## [ASSIGNED TASK]
Pull every line with "agent" from the entries below.

====== SUPPLIED MATERIAL ======

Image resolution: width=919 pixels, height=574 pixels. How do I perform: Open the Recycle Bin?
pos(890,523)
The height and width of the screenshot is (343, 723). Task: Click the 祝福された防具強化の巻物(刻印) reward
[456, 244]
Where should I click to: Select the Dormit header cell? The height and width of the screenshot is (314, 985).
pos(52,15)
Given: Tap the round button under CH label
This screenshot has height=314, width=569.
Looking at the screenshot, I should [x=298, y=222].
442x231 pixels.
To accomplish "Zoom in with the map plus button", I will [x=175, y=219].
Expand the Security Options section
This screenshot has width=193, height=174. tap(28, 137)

======
====== SUPPLIED MATERIAL ======

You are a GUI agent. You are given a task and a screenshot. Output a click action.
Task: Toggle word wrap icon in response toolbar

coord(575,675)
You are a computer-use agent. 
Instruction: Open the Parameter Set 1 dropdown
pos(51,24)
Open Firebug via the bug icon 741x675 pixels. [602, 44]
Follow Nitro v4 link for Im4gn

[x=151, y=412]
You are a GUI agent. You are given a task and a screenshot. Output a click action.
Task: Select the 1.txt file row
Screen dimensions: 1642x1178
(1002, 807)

======
====== SUPPLIED MATERIAL ======

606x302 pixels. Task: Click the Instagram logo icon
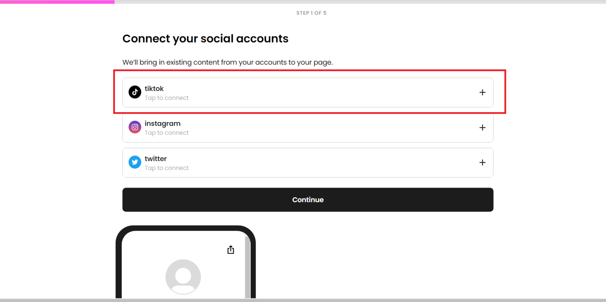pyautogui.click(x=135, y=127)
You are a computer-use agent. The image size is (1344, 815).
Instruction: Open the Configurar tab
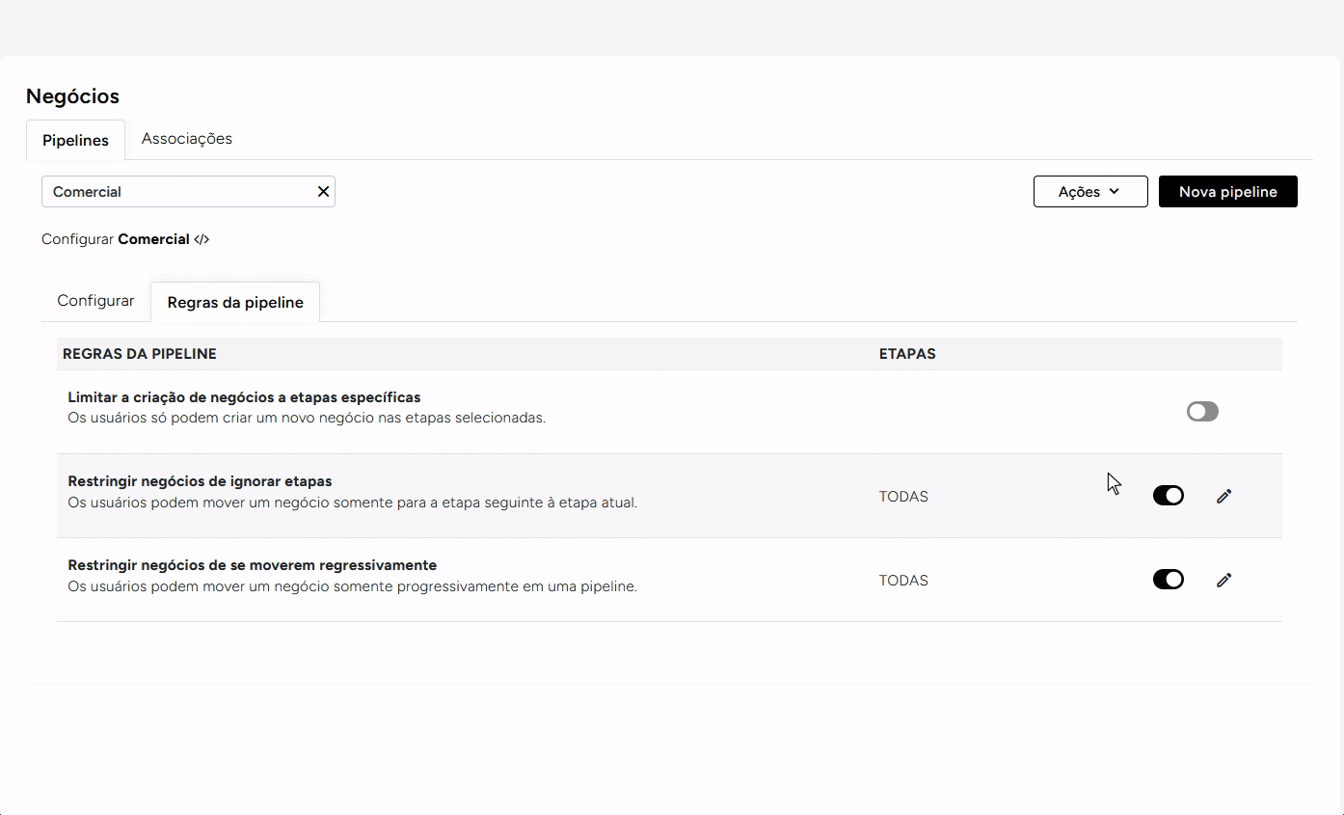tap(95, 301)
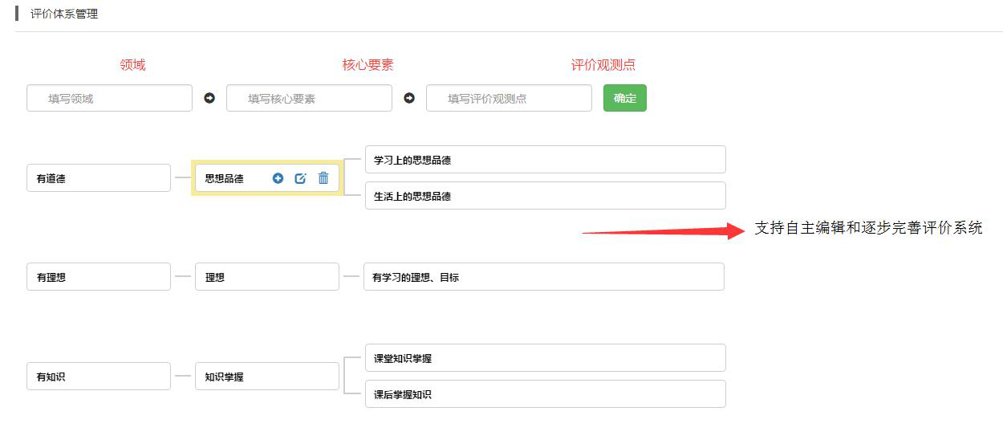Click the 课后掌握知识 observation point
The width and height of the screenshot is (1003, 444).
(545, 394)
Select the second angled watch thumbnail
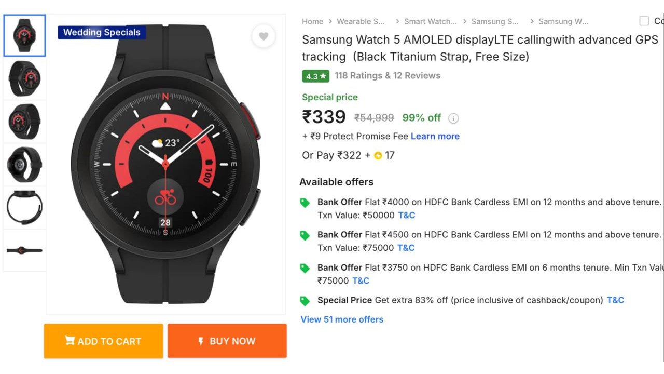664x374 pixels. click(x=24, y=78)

======

## [RESULT OF THE TASK]
You are a GUI agent. You are given a task and a screenshot. Output a click action.
You are a computer-use agent. 
You are a GUI agent. You are given a task and a screenshot. Output a click action.
You are a computer-use agent. The image size is (1344, 815).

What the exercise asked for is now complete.